Google bei Street-View-Widersprüchen mit Technikproblemen
August 18, 2010 in Verbrauchertipps von Mr. Yesbo
Mit Technikproblemen ist beim Internetkonzern Google die Widerspruchsfrist für den Straßenbilderdienst Street View angelaufen. Hausbesitzer und Mieter können seit heute auch über das Internet Einspruch einlegen, was zunächst aber nicht auf allen Internet-Programmen möglich war, wie Google bestätigte. Verbraucherschutzministerin Ilse Aigner (CSU) forderte eine Verlängerung der Widerspruchsfrist auf acht Wochen.

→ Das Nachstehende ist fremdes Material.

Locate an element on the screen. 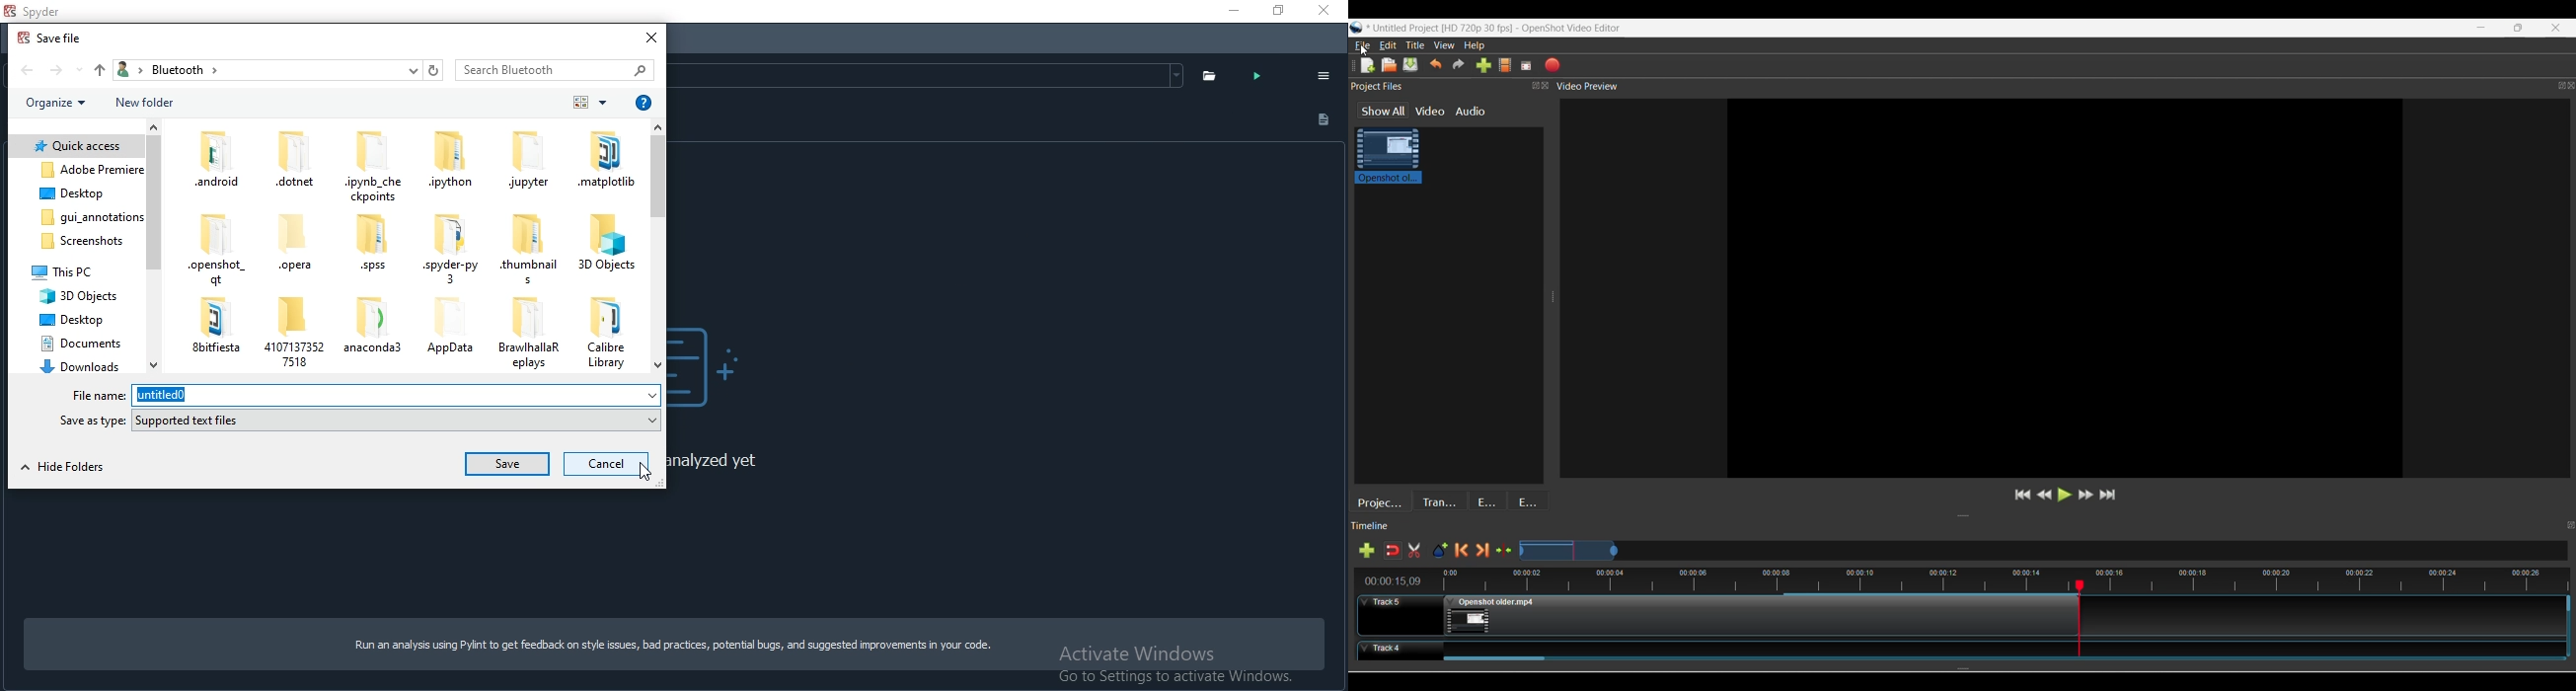 Image resolution: width=2576 pixels, height=700 pixels. Edit is located at coordinates (1387, 45).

Die vergangene Woche angekündigte Online-Funktion für Hausbesitzer und Mieter stehe “ab sofort” auf der Internetseite von Google zur Verfügung, teilte Google Deutschland in Hamburg mit. Mit dem Internet-Werkzeug könnten Verbraucher ihre Immobilie bei dem umstrittenen Straßenbilderdienst unkenntlich machen lassen, bevor Street View wie angekündigt zum Jahresende auch in Deutschland an den Start geht. Daneben könnten Verbraucher nach wie vor per Brief oder E-Mail Widerspruch einlegen.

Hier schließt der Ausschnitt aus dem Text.